I am thinking back to a meaningful moment, early in my own entry to the work of police reform and racial justice, when in 1999, Amadou Diallo was gunned down on his own front steps by four New York City police officers. In the weeks that followed, protests occurred at One Police Plaza demanding accountability, almost exclusively by Black and Latino public officials and community leaders. At a JCRC (New York) breakfast, Congressman Charlie Rangel was asked by reporters about the protests, and he noted memorably that white New Yorkers were more inclined to take to the streets after the death of a Central Park carriage horse than they were over police accountability.

Together, with friends, and through the vehicle of JFREJ, a local Jewish social justice group that I would later co-chair, we organized.
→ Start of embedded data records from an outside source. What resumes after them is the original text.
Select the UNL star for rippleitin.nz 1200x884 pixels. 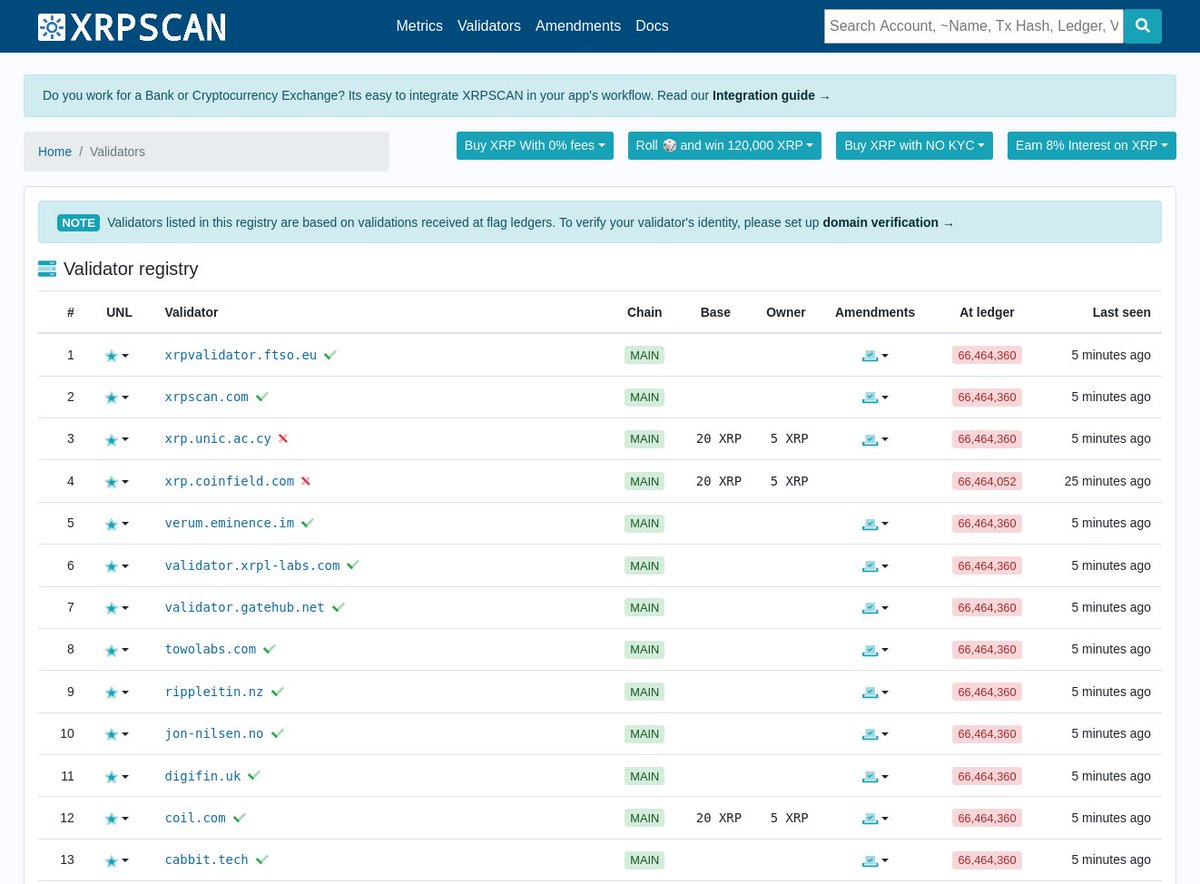111,692
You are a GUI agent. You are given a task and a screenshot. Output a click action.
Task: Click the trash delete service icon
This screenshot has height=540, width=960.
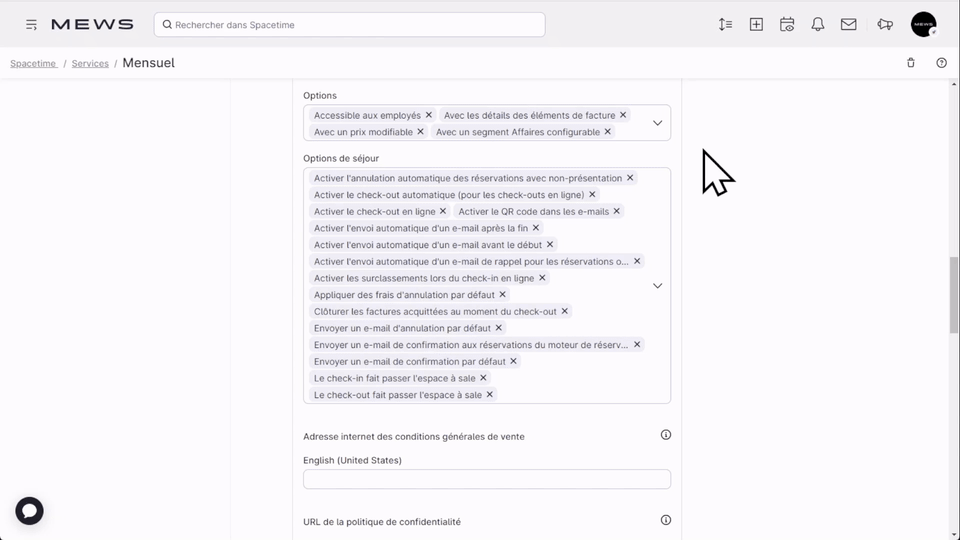910,63
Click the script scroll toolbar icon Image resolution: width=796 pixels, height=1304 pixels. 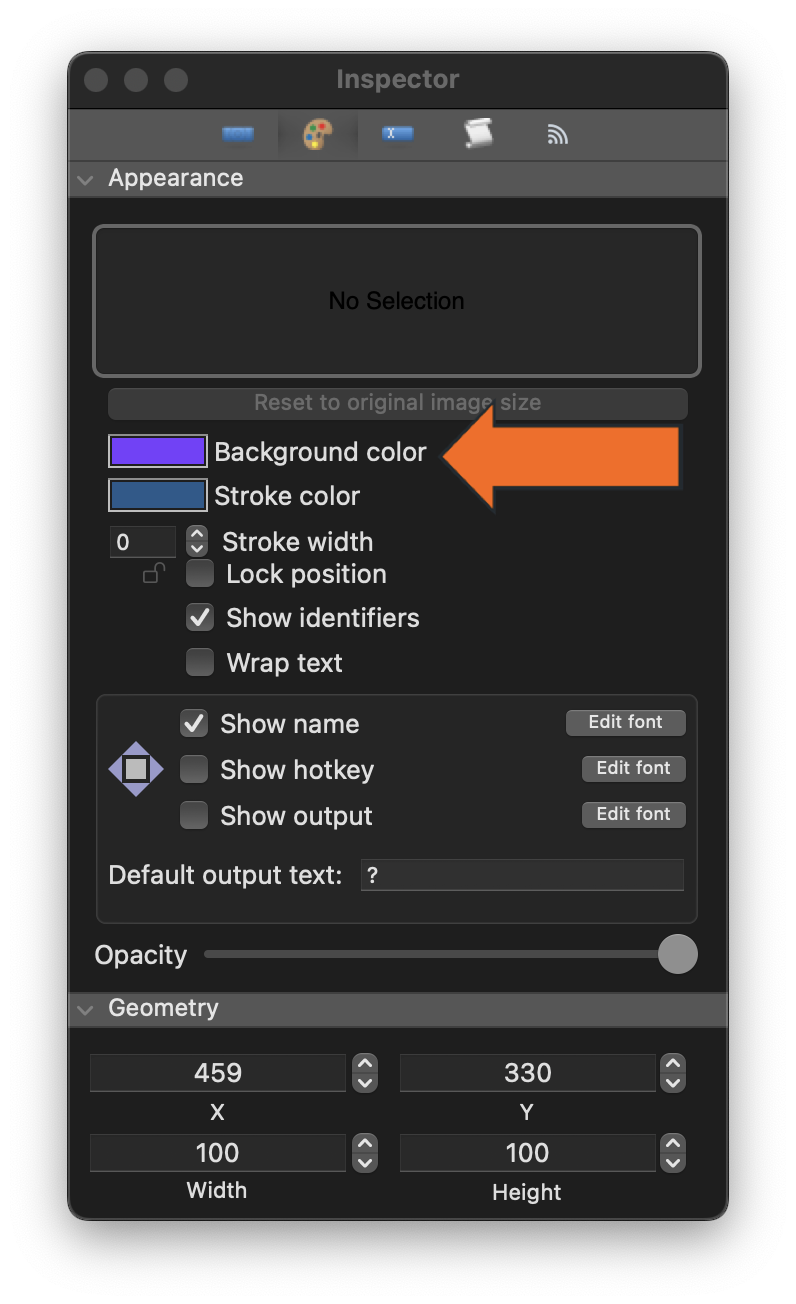tap(477, 134)
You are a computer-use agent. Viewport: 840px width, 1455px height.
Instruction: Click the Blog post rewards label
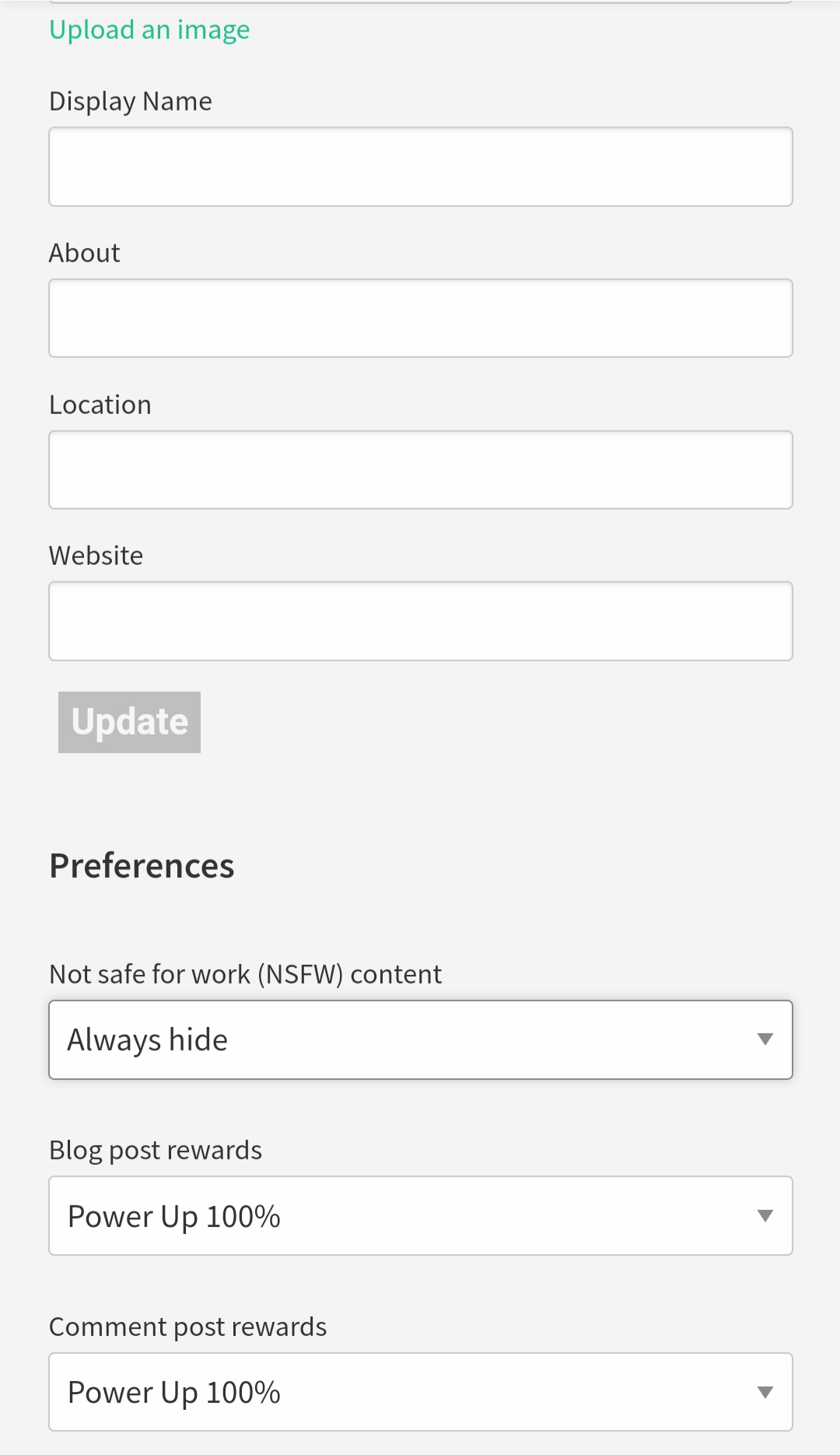point(156,1150)
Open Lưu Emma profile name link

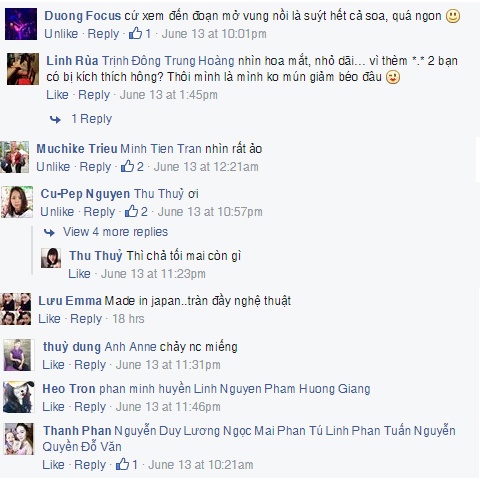70,301
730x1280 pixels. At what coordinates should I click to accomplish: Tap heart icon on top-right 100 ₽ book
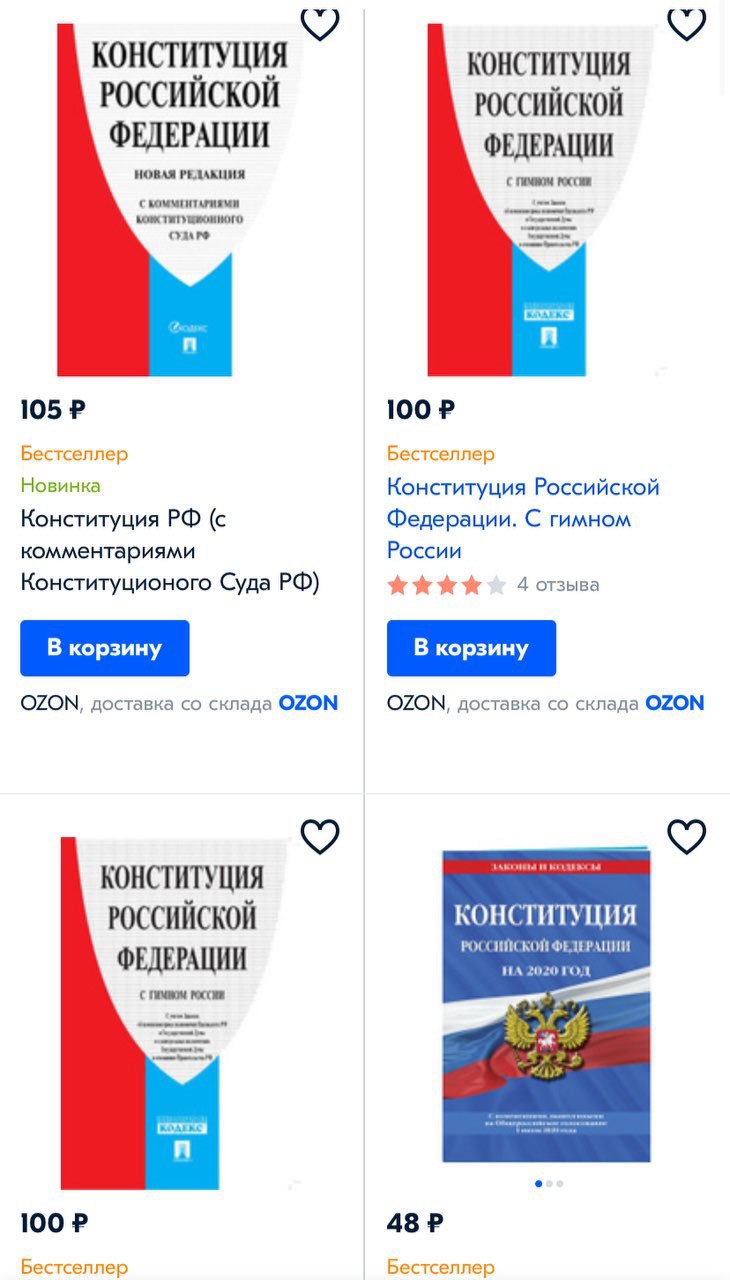(686, 23)
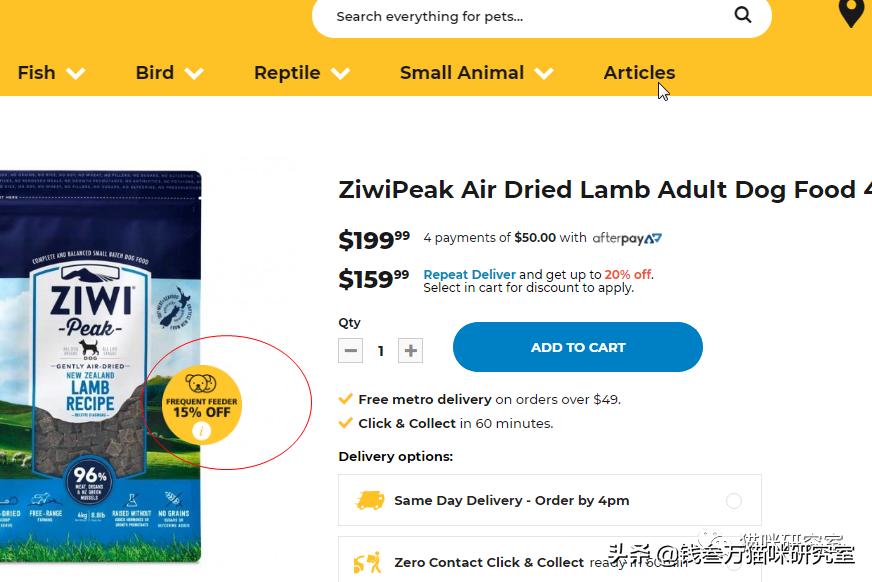
Task: Expand the Fish menu
Action: [51, 73]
Within a week, and fueled by participation from the majority of the seminary students at both Hebrew Union College and the Jewish Theological Seminary, I, along with 126 rabbis and Jewish activists, was arrested in an act of non-violent civil disobedience that dominated the news cycle. Our presence affirmed broader and more diverse support for this cause than was being claimed by City Hall.

Those four officers would be indicted, and then, to our dismay, acquitted at trial despite the 41 shots at an unarmed man.

A year ago, in the aftermath of George Floyd’s murder, we witnessed the extraordinary sight of Americans of all races taking to the streets to demand justice, on a scale not seen in decades. They – we – understood that all of us are implicated in the racial inequities that plague this country, and that all of us are needed to effect real change.

At JCRC, we doubled down on the long term and painstaking work of systemic change, informed by the experience and expertise of Black members of the Jewish community and by our legislative and interfaith partners. We joined with them to advocate for police reform in Massachusetts. We connected synagogues and churches craving meaningful ways to act together to build a more just community. We gathered with our friends at the Greater Boston Interfaith Organization to hear from the members of their 50+ diverse organizations, about the issues that matter most to their lives and to build the power to address them together.

How do I respond to that colleague, holding tension between this moment of possibility and the vastness of the challenge?

Unfortunately, there is much that hasn’t changed in 22 years. And yet there are, moments like the one we experienced this week, of genuine progress, including in the scope of public consciousness, and the diversity of people who are holding ourselves and each other accountable to do this work.

And I told them that I am reminded of the second century rabbi, Tarfon, who taught us: “It is not for you to complete that task, but neither are you free to stand aside from the work.”